Ross-Nazzal: You mentioned Apollo-Soyuz. Was that still prominent in the memories of the Russians when you went over there?

Dunbar: Yes, because the medical facility there, or the quarantine facility, we’d actually built. The “Prophy” it was called, Prophylactoria, which is a medical isolation facility. So some of the older people there, there are actually quite a few, remember Apollo-Soyuz.

Ross-Nazzal: Can you talk about the launch of this flight? We talked about your first launch, but what are your memories of the launch of this flight?

Dunbar: We all went down together in a plane out of Sh___ Field, which is near the Star City complex, so Norm and I and our crews and the flight docs [doctors] and a lot of the trainers and the head of the Center, we went into quarantine facilities there. We had training for several days. They don’t officially announce who’s the prime crew until the day before flight, in which they have what’s called the grand commisia [phonetic], a grand commission. It’s a big press conference thing. I mean, we all we knew, but it’s an official event. They announce the prime crew and then Nikolai and Anatoly and I were backup crew.

The morning of launch, we actually all went to the launch site, got up very early; it’s dark. As the dawn’s coming up, we’re out in the middle of a desert there in Baikonur. You can see camels and so forth. We make a perfunctionary stop that’s tradition going back to Yuri Gagarin; that’s where Yuri got out and went to the bathroom, so they all get out. It’s tradition. [Laughs]

Then we get back in the van, we go to the launch site. And what’s amazing to me is that this is a fully fueled rocket; the gases are coming off of it, and it’s surrounded by people. Then Norm and his two crewmembers get off and there’s another ceremony there beside the vehicle and then they go up the gantry, get in. Then those of us in the backup crew got back in the van and went to the waiting area. They don’t have the same kind of large crews or large viewing area and so forth as we do, but they have kind of a bunker where a lot of the senior people go down in, and there’s a TV and they’re eating and drinking and waiting. No countdown clock then. We all watched our watches, and then about two minutes before launch, went out on the top of this bunker and watched the launch, and then they were gone. It was a very cold day, I remember that.

Ross-Nazzal: What were your thoughts as the rocket took off?

Dunbar: I thought it was great. After you’ve trained on the Soyuz, the systems and the simulators, I would have loved to have taken a ride on it.

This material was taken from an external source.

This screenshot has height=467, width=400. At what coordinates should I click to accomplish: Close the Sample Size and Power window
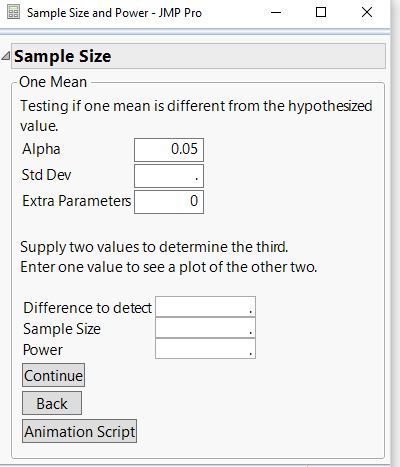[367, 13]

Ross-Nazzal: What about that Space Shuttle launch for STS-71?

Dunbar: Another great launch and a mission. The rendezvous was—I was sitting on the pilot’s seat, talking to the crew, and helping integrate the time line. It’s sort of my function on that part of it while Hoot flew. We all had jobs to do, docking adaptor. Greg was working a laser range finder, so there were lots of things going on. It was very intense, because it was our first docking mission. It was exciting. I like watching the movie—because everybody else got to look in the overhead window. I’m sitting there watching the displays and the flight plan. I have to be in the pilot’s seat because that’s where we had the radio, the ham radio transmitter, because we’re talking to the Mir on VHF [Very High Frequency] via that way. I’m not looking out the window. The picture of that, of the docking, with the Mir against the Earth was just really quite spectacular. So it was like watching 2001[: A Space Odyssey], except it wasn’t a spinning space station.

Ross-Nazzal: What was the reaction when you finally docked with Mir?

Dunbar: Well, there’s no large whoop and yell on the flight deck. It’s a point in the flight plan, and you go, “Okay, check, check, check,” and then, “Mission control, docking complete. Next step.” So maybe they might have been cheering with relief in mission control, but we’re just thinking we’re not done yet, you know. “Boy, the next five minutes, I’ve got to get the middeck hatch open, our airlock hatch open. I’ve got to get down the tunnel. I’ve got to get the camera deployed, because when they open the hatch on their side, I’ve got to have cameras and microphones down there. There’s going to be a big press event that happens at this time.” We’re all sitting there going, “We’ve each got our job and we’ve got to make sure we don’t miss that window.” Now we’re conscious that there’s going to be a big event. It’s going to be broadcast in both the U.S. and Russia, so we’ve got to get the cameras in place, because we’ve got ground coverage in both countries, communication coverage we have to worry about, and that’s a flight plan. PAO [Public Affairs Office] will kill you if you miss that one. [Laughs]

Plus all the other stuff; are the systems in place and so forth. Of course, they’re doing the same thing on their end. We have to equalize pressure, even though we’re nominally at 14.7 psi, or 760 millimeter, 1 atmosphere, there’s always a delta-p, a difference in pressure. So we had to open the relief valves to make sure the pressure was equalized, and then we could open the hatch. Then of course there’s a little window in the hatch so you could see the crew on the other side, and you open the hatch. We sort of went over to the Mir side, dragging our camera and mikes [microphones] with us, and the ceremony on that side and an exchange of gifts and so forth.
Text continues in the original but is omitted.